The immunogenicity findings were similar in the study of 160 healthy young people. This study had a surprising twist too, Dr. Hung said in his talk. Not only did the combination significantly improve immunogenicity against the vaccine influenza strains, it increased immunogenicity against the nonvaccine strains, especially the antigenically drifted H3N2 strain of 2015, which was not included in the 2013-2014 recommended vaccine (Lancet Inf Dis. 2016 Feb;16(2):209-18).
The study Dr. Hung presented in Vienna was an interim analysis of the first to apply this technique to a hepatitis B vaccine. It enrolled 69 patients (51 on peritoneal dialysis and 18 on hemodialysis). They were a mean 65 years old. All received 10 mcg of the Sci-B-Vac at baseline, 1 month, and 6 months. Vaccine was delivered in a trineedle unit designed for shallow intradermal penetration (MicronJet600; NanoPass Technologies) Group IQ received topical imiquimod along with the intradermal vaccine. Group ID received a placebo cream and the intradermal vaccine. Group IM received a placebo cream and an intramuscular vaccination.
Anti–hepatitis B titers were measured at baseline and at 1, 3, 6, and 12 months. The primary outcome was seroprotection at 1 month. The secondary outcomes were seroprotection at 3, 6, and 12 months; anti–hepatitis B antibody titer; and safety.
By 1 month, seroprotection was already significantly higher in the IQ group than in the ID and IM groups (60% vs. 50% and 38%, respectively).
By 3 months, the seroprotection rate in group IQ had risen to 85%. It remained elevated there at 6 months then tailed off to about 70% by 12 months. The ID and IM groups followed this same rising and falling curve but remained significantly lower at all time points. At 12 months, seroprotection was similar in both these groups – about 40%.
The anti–hepatitis B antibody titers told a similar story. Titers in the IQ group rose more rapidly and sharply, to 544 mIU/mL at 6 months and 566 mIU/mL at 12 months. The ID group also experienced a strong response, rising to 489 mIU/mL at 6 months.
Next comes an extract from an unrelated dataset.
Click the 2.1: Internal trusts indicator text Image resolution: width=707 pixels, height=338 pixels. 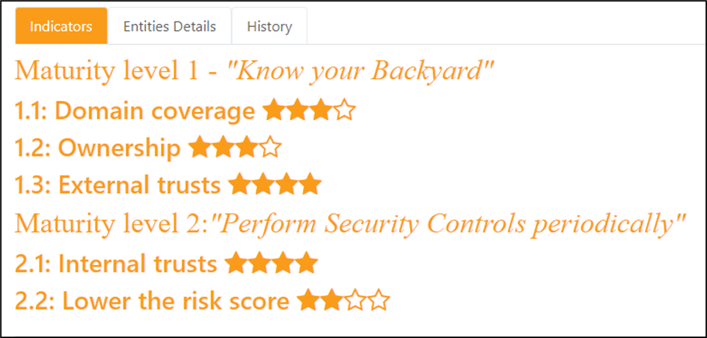[117, 264]
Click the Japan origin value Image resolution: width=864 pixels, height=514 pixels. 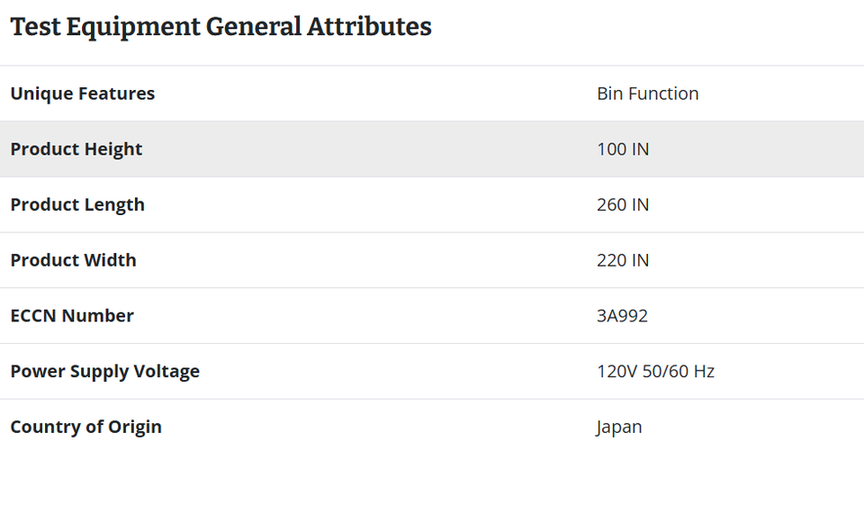pos(619,428)
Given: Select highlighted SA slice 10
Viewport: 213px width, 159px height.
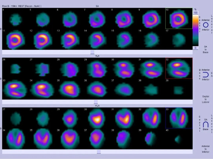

However, by 12 months, titer levels had dropped to 170 mIU/mL.
Titers in the IM group barely moved at all during the entire follow-up period, never rising above 21 mIU/mL.
There were no differences in systemic reactions among the three groups, but those who got the intradermal vaccines reported slightly more swelling and induration at the injection site.
“Since this is an interim analysis, we cannot determine long-term protection or antibody titers,” Dr. Hung cautioned. “However, we are starting a similar study in elderly patients and also one for those who are on low-dose immunosuppressants. We believe this regimen will also work for them.”
Dr. Hung has been on advisory boards for Pfizer and Gilead Sciences.
msullivan@frontlinemedcom.com
On Twitter @alz_gal
AT ECCMID 2017
Key clinical point:
Major finding: By 1 month, seroprotection was significantly higher in the imiquimod group than in those who got an intradermal vaccination without imiquimod and those who had an intramuscular injection only (60% vs. 50% and 38%, respectively).
Data source: The four-armed randomized study comprised 69 patients on hemodialysis or peritoneal dialysis.
Disclosures: Dr. Hung has served on advisory boards for Pfizer and Gilead Sciences.